Data, RAID1: total=2.51TB, used=2.50TB
System, RAID1: total=32.00MB, used=376.00KB
Metadata, RAID1: total=28.25GB, used=26.63GB
The above is my home RAID-1 array. It includes multiple backup copies of a
medium size Maildir format mail spool which probably accounts for a
significant portion of the used space, the Maildir spool has an average file
size of about 70K and lots of hard links between different versions of the
backup. Even so the metadata is only 1% of the total used space. Going from
1% to 2% to improve reliability really isn't a problem.
Data, RAID1: total=140.00GB, used=139.60GB
System, RAID1: total=32.00MB, used=28.00KB
Metadata, RAID1: total=4.00GB, used=2.97GB
Above is a small Xen server which uses snapshots to backup the files for Xen
block devices (the system is lightly loaded so I don't use nocow) and for data
files that include a small Maildir spool. It's still only 2% of disk space
used for metadata, again going from 2% to 4% isn't going to be a great
problem.
> 2. Use of ditto blocks will increase write bandwidth to the disk.
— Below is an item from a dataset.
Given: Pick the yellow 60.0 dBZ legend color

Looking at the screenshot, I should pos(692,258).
This
> is a direct and unavoidable result of having more copies of the metadata.
> The actual impact of this would depend on the file-system usage pattern,
> but would probably be unnoticeable in most circumstances. Does anyone
> have a worst-case scenario for testing?
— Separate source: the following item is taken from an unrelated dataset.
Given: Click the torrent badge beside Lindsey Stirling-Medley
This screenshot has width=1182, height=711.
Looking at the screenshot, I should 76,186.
The ZFS design involves ditto blocks being spaced apart due to the fact that
corruption tends to have some spacial locality. So you are adding an extra
seek.
The worst case would be when you have lots of small synchronous writes,
probably the default configuration of Maildir delivery would be a good case.
As an aside I've been thinking of patching a mail server to do a sleep()
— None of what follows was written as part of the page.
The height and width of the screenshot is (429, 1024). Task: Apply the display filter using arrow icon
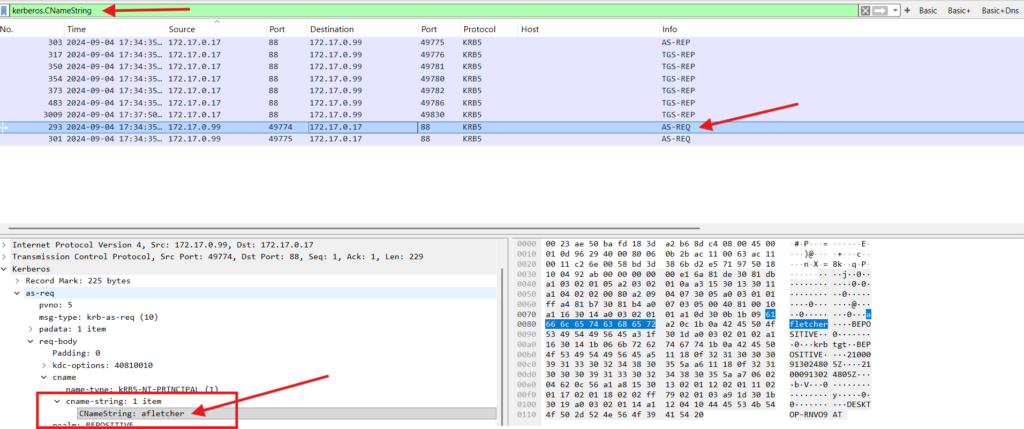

before fsync() on mail delivery to see if that improves aggregate performance.
My theory is that if you have dozens of concurrent delivery attempts then if
they all sleep() before fsync() then the filesystem could write out metadata
for multiple files in one pass in the most efficient manner.
> 3. Certain kinds of disk errors would be easier to recover from. Some
> people here claim that those specific errors are rare.
All errors are rare. :-#
Seriously you can run Ext4 on a single disk for years and probably not lose
data. It's just a matter of how many disks and how much reliability you want.
> I have no opinion
> on how often they happen, but I believe that if the overall disk space
> cost is low, it will have a reasonable return. There would be virtually
> no reliability gains on an SSD-based file-system, as the ditto blocks
> would be written at the same time, and the SSD would be likely to map the
> logical blocks into the same page of flash memory.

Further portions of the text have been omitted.